Start Text section

He was trying to take out the old foundation which was 3 ft away. we both thought it was far enougho.O
I tell people I don't guarantee anything 5 minutes after we leave the job.
Habitat for Humanity, the boss did these jobs at cost rather than hourly rates. (this was a prior employer)
Staked a straight line of pins along a string of lots, partly so the subdivider could dig in a water line in the easement that was 15' off the line. The next day the contractor came out and went right down the line digging out the pins and putting in the waterline partly outside the easement.
"The universe is made of protons, neutrons, electrons and morons."
Had a similar occurrence with a new gas line. We walked the line with the boss of the crew installing the gas pipe. He saw each and every marker with flag and seemed to grasp that they had to stay about seven feet to the east of them. The next day the pipe was within inches of where we had set the markers.....sometimes to the east side, sometimes to the west side, and sometimes right down the line. Morons!
About a day or two for a job that did not involve overgrown Tonka toys. That's how long it took for the adjoining property owner to learn they had been placed and then drive two hours from his home so he could pull every last one of them. He was not a happy camper. It all wound up in court and the judge ruled in the adjoiner's favor.
immediately...
I once drove a 1/2" rebar into a 10" plastic irrigation main. Fate would have it I hit exactly at a joint. The little 3lb. shop hammer I had wouldn't do it. It kept bouncing back up and I thought I was on a tree root.

End Text section
Start Given records

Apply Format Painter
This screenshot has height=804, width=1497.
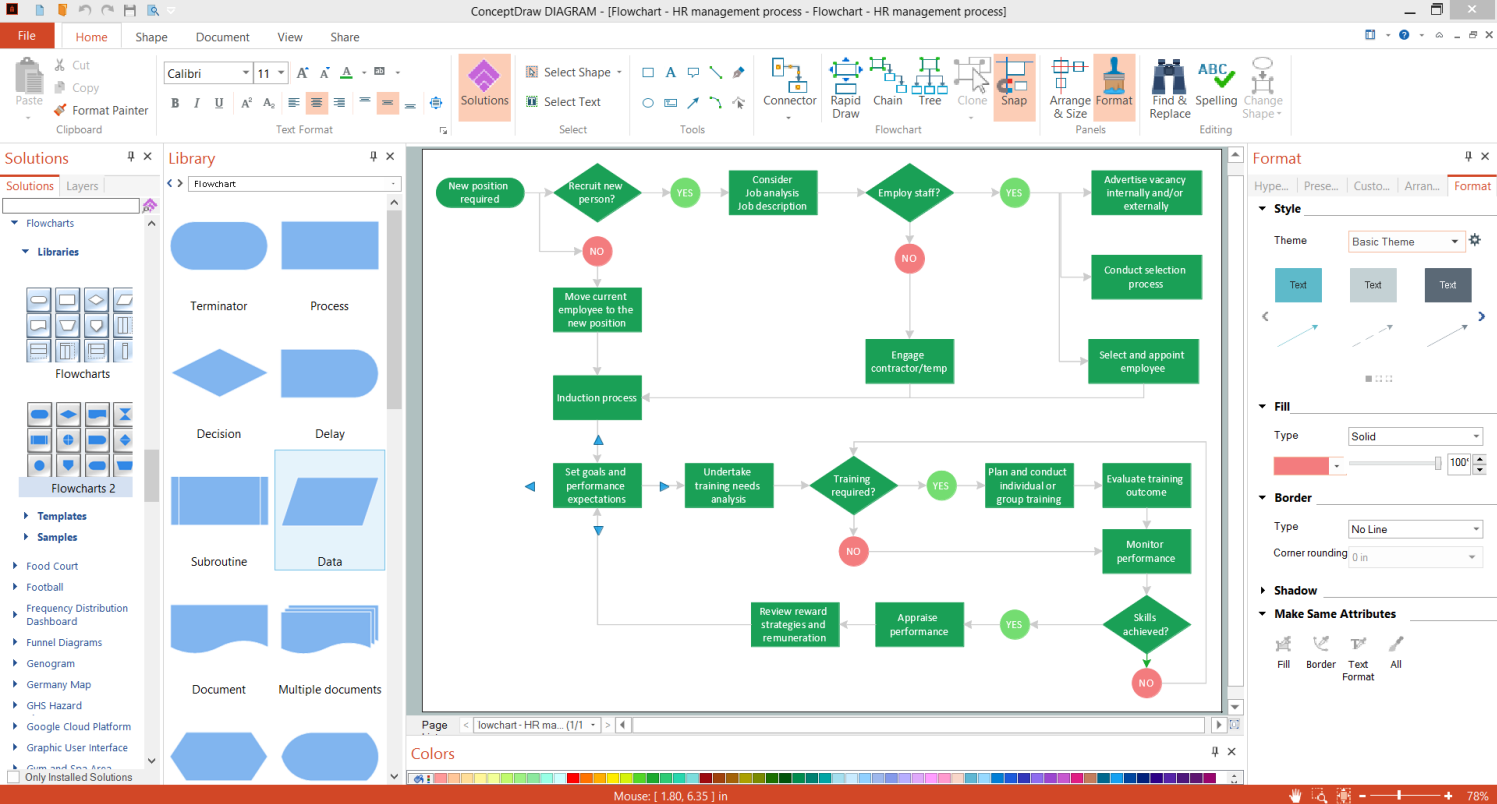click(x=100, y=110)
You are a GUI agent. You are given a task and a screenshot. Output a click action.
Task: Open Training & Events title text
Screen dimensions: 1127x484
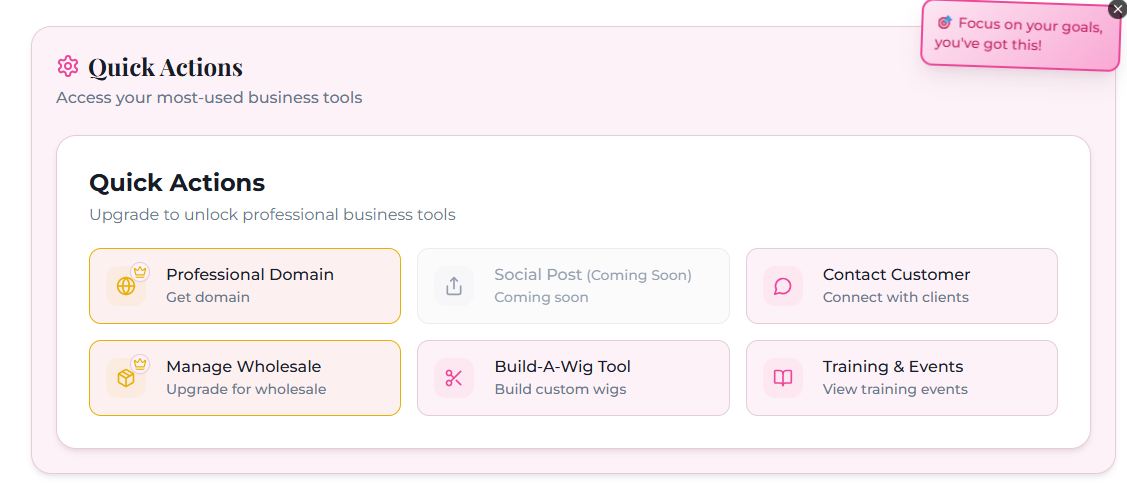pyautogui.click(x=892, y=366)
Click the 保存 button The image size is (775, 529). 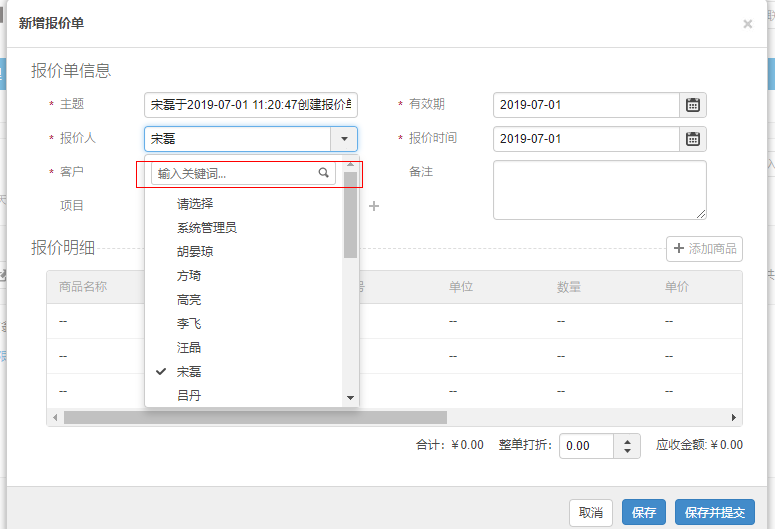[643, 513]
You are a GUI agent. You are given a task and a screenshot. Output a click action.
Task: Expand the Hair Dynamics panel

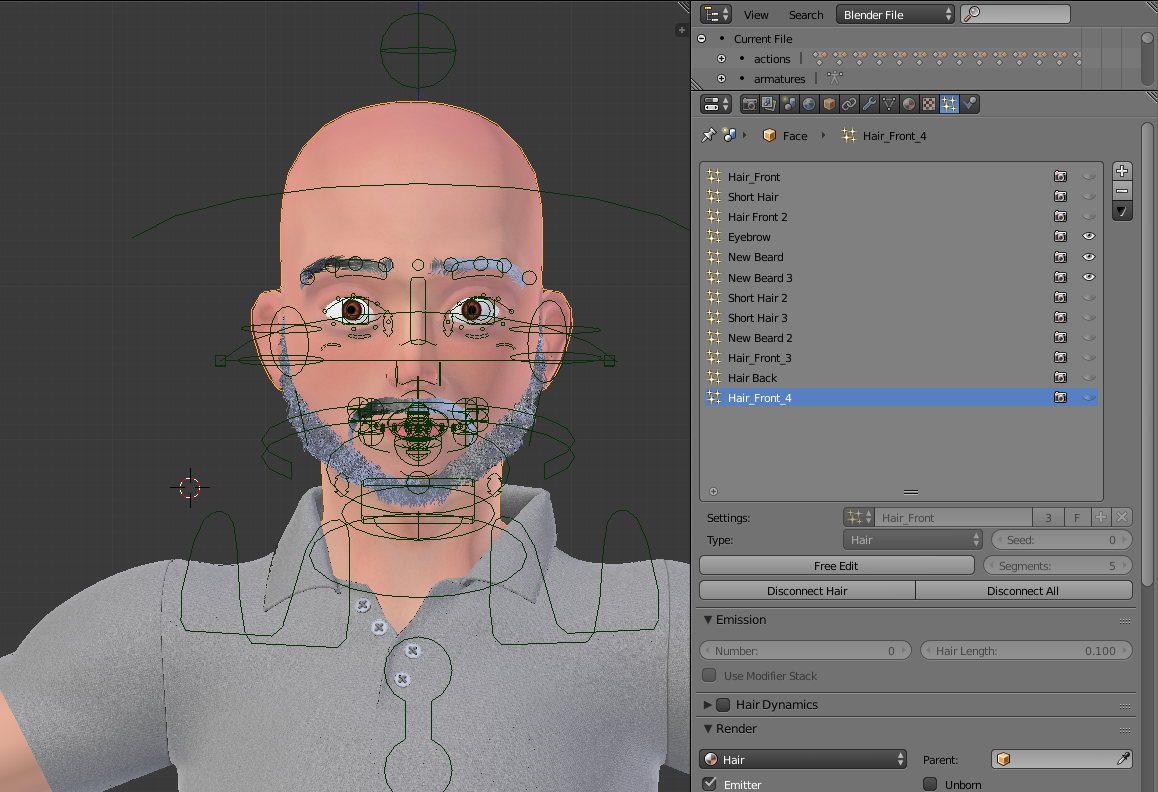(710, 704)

End Given records

Continue the text about survey markers being dug up and lost from the point where it stops. The rows aren't needed here.

**Final answer:**
A quick trip back to the truck for an 8lb. sledge...and as soon as hit the pin it went down and came right back up...on top of about a 600 gpm geyser. I was lucky to get away before the ground gave way.
We never found the pin.
The groundskeeper at that golf course (who had sworn the pipe had 36" of cover) was a little chagrined.
immediately...
Grinning from ear to ear imagining that scene!
he was obnoxious about it too, said we should have marked them better, I guess the fence post and aluminum cap wasn't enough.
I picked up one of the aluminum caps lying on the ground and put in front of his face so he could see the cap marked with property lines and Lot1 Lot2 on each side of them, and asked him if that is enough.............
It wasn't a huge cost to replace the pins, but pulling out the water line, and then relocating it............
I staked the north line of El Con Mall, drove around front to get the contractor to show him the stakes, and minutes later when we got back the stakes were gone, pulled by the neighbors.
My personal record was measured in hours and not minutes. Set some property corners to settle a dispute between two neighbors. They were all yanked out that night by the clients' neighbor who in turn hired another surveyor to put them back in a week later. Got the impression he wasn't playing with a full deck of cards. If nothing I walked away with a new appreciation for just how good I have it with my own neighbors.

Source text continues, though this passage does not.